А потому в апреле 1702 года, после тщательной подготовки, состоялся поход Алексея Чудинова, судя по количеству и качеству войска – 24 казака, 17 стрельцов, 110 юкагиров и коряков, – задуманный как последний и решительный. Первое серьезное столкновение вселило надежду: из примерно трех сотен «береговых», преградивших анадырцам дорогу, около двух сотен погибло, остальные бежали, а потерь убитыми по итогам не случилось. Однако уже назавтра откуда ни возьмись возникло ополчение «настоящих», пеших и «оленных», – и русские, выдержав пятидневную осаду в «гуляй-городе» из саней, в конце концов пошли «на побег в Анадырской», причем вовсе без ран удалось уйти едва ли трети. Вслед за тем, вновь, год за годом, плач и мольбы юкагиров, короткие вылазки, мелкие стычки, небольшие, но чувствительные потери, а в 1708-м – опять тяжелые бои с потерями и невнятным результатом. Все шло по кругу, изменить ситуацию не было сил, а на просьбы о подкреплениях Якутск и Петербург отзывались в том смысле, что-де «с бодростью и Господней помочью управитесь». Вопрос не считался приоритетным.
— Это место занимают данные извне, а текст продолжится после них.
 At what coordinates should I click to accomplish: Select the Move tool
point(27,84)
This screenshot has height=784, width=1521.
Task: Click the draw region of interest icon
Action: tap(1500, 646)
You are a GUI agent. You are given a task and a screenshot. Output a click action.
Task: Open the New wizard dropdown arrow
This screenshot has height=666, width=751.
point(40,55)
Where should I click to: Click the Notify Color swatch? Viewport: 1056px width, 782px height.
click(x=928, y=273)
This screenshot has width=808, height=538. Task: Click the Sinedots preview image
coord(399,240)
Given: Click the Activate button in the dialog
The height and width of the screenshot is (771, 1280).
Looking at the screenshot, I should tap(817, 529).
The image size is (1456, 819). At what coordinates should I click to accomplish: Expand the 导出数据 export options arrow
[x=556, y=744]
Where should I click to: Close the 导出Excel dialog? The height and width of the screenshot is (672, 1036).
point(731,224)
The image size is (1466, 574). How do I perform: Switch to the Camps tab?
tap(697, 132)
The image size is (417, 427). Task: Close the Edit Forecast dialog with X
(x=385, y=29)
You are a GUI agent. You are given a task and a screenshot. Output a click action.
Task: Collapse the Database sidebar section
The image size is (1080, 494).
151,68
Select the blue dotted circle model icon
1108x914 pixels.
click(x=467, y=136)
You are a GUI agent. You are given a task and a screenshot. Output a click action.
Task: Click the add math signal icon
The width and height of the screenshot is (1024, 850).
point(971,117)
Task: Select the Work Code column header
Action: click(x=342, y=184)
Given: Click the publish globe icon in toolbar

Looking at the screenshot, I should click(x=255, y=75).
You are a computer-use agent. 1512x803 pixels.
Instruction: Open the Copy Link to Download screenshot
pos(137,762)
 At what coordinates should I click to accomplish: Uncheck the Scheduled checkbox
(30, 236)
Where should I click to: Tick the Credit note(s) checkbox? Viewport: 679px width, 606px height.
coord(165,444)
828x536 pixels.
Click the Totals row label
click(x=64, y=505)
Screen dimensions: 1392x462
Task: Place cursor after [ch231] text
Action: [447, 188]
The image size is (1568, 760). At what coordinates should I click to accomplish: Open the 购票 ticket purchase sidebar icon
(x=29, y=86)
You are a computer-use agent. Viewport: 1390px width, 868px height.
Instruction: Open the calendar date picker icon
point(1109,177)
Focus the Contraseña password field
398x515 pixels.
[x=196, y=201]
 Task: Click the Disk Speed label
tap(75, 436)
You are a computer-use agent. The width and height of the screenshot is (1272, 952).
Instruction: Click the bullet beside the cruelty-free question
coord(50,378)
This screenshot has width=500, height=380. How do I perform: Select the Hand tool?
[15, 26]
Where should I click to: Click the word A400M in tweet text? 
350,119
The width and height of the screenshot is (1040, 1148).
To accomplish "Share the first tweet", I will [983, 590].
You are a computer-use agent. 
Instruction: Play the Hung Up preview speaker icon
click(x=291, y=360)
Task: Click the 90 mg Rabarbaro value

И лишь к исходу второй декады века ситуация начала понемногу меняться.
Инициативник
Если раньше чукчи как таковые были в основном проблемой юкагиров, да еще казаков, хоть и без особой радости, но вынужденных бедолаг защищать, то примерно около 1718–1719 годов стало ясно, что их продвижение с полуострова к низовьям Колымы, обоим Анюям и Анадырю – не случайность. Шли новые претенденты на роль регионального гегемона, то есть конкуренты России, и этих конкурентов как бы покорные народцы боялись до визга. Белое Безмолвие почтительно только к силе, и при малейшей слабине, проявленной русскими, их влияние неизбежно обрушилось бы. В 1722-м якутский воевода Михайло Измайлов озабоченно докладывал шефу, сибирскому губернатору Александру Черкасскому, что якутские казаки «находят на восточных и северных морях и около Камчатской земли многие острова, иные пустые, а другие многолюдные», а в землях, прилегающих к российским, близ Анадырска, есть еще «непокоренные под российскую державу иноземцы».